━━ MATERIAL FOR THE TASK ━━

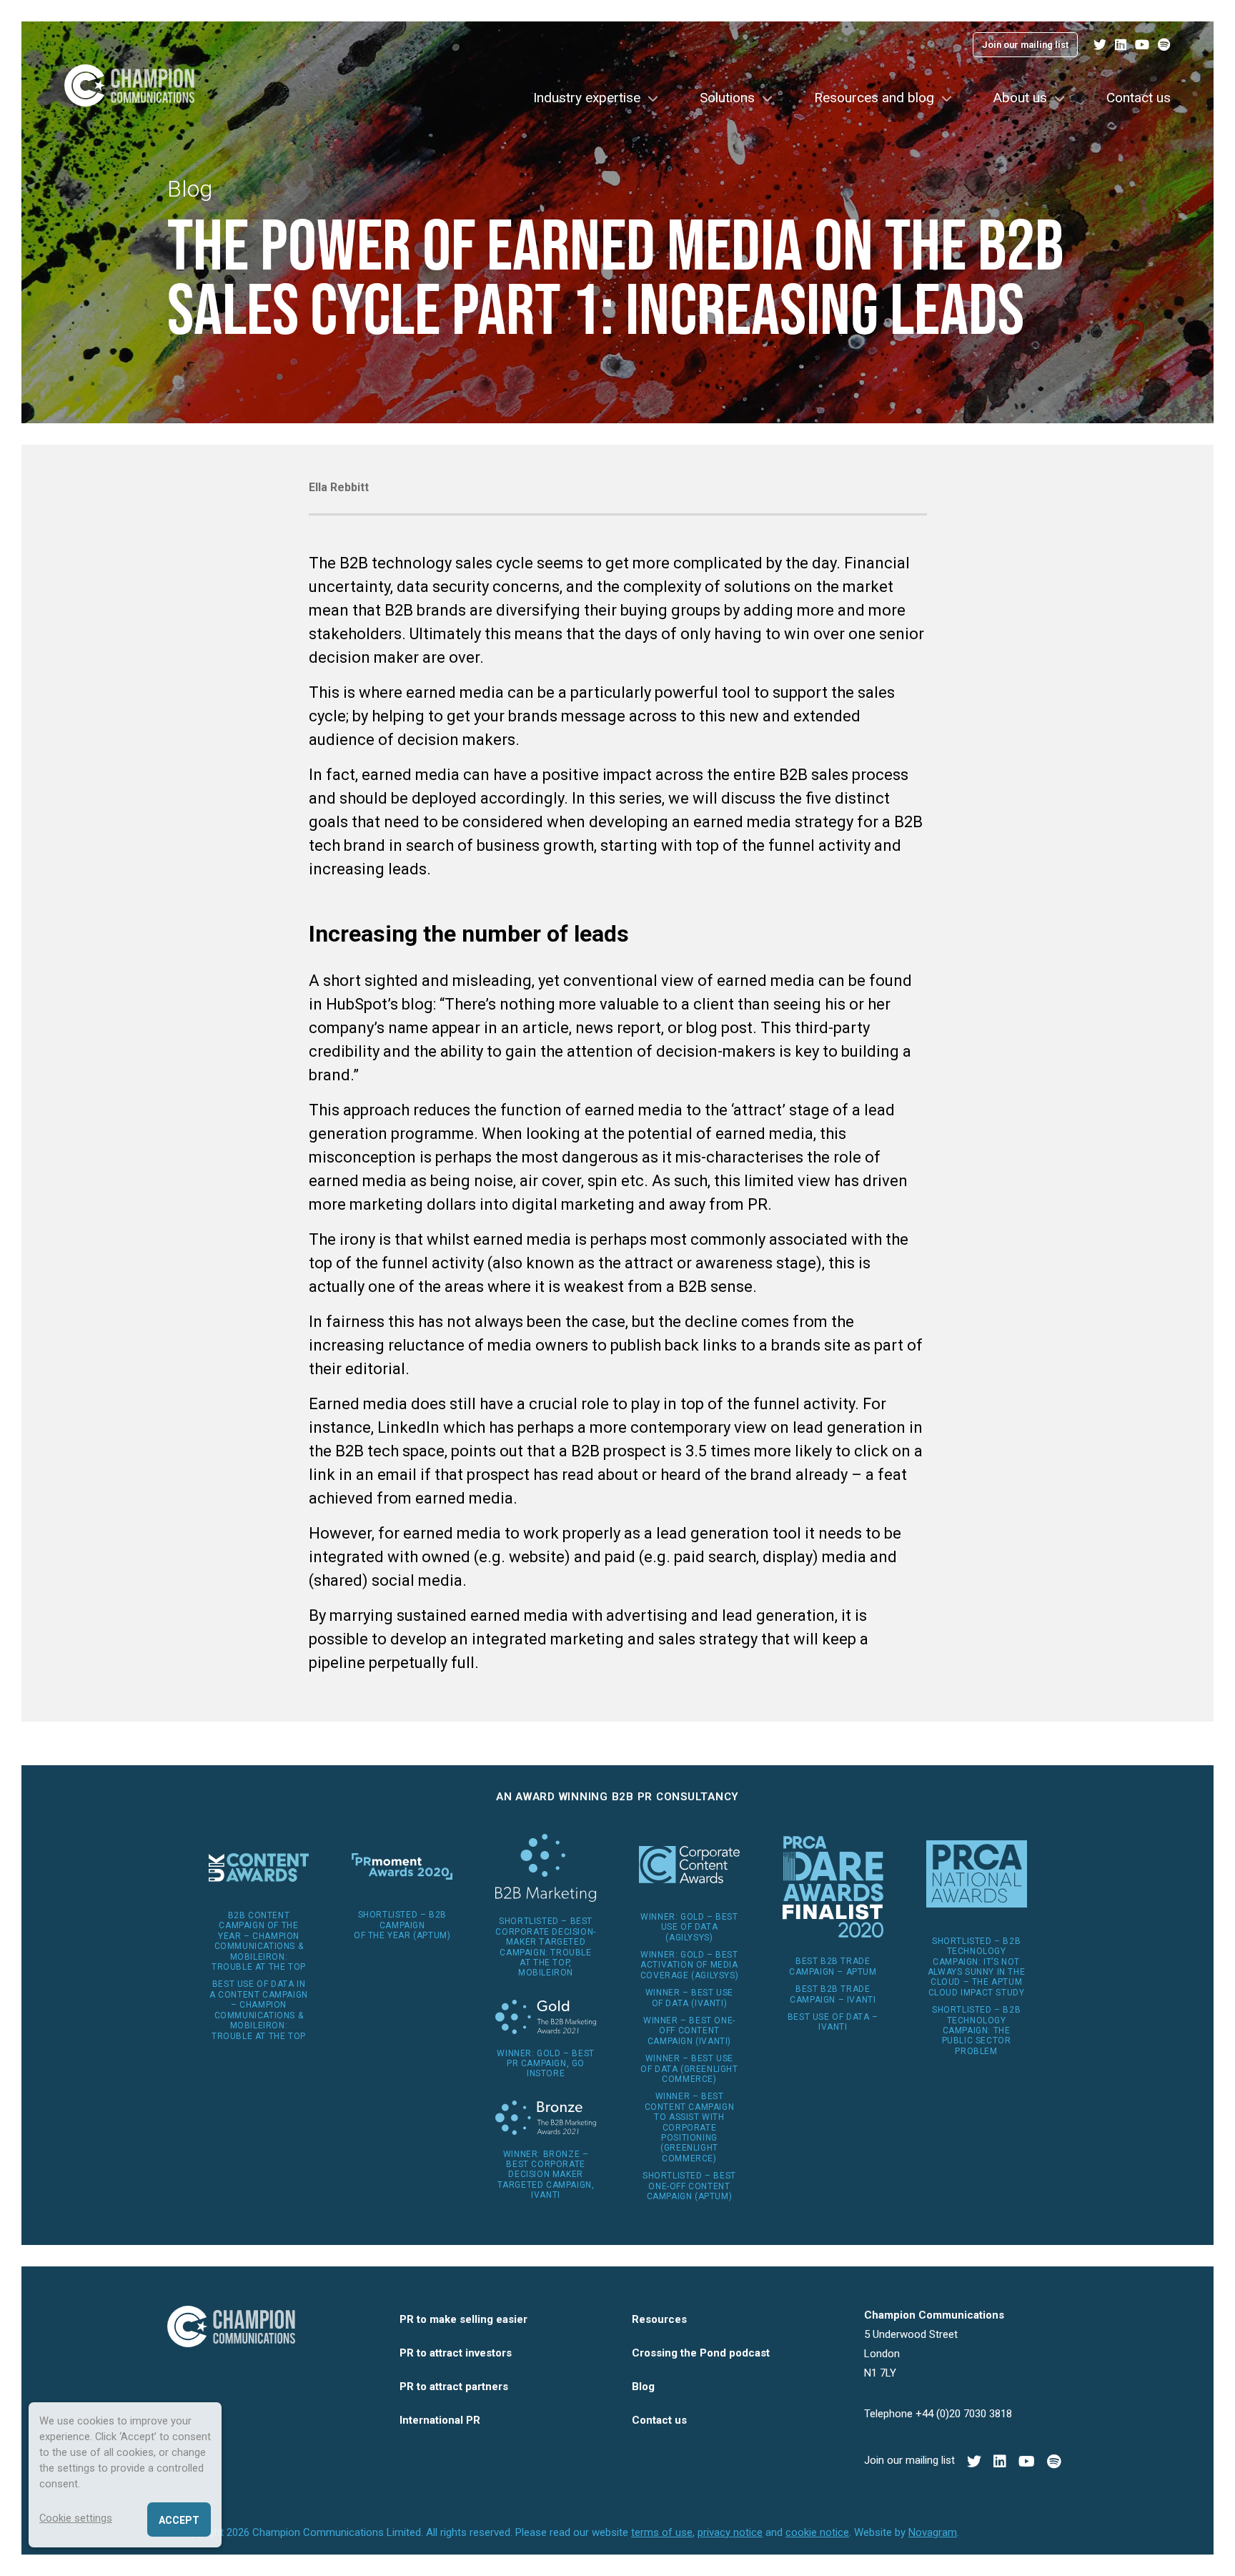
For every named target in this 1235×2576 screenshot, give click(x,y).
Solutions (727, 97)
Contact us (1138, 97)
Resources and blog (874, 97)
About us (1020, 97)
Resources (659, 2319)
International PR (440, 2420)
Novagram (932, 2532)
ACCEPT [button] (179, 2520)
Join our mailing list (1025, 44)
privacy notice (730, 2532)
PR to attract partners (454, 2386)
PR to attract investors (456, 2352)
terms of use (662, 2532)
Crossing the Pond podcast (701, 2352)
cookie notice (817, 2532)
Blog (189, 188)
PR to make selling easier (463, 2319)
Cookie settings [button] (75, 2518)
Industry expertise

━━━

**EXERCISE DIRECTIONS**
Using the data above, state the number of lines that contain the word "button"; add nothing else.

**TASK SOLUTION**
2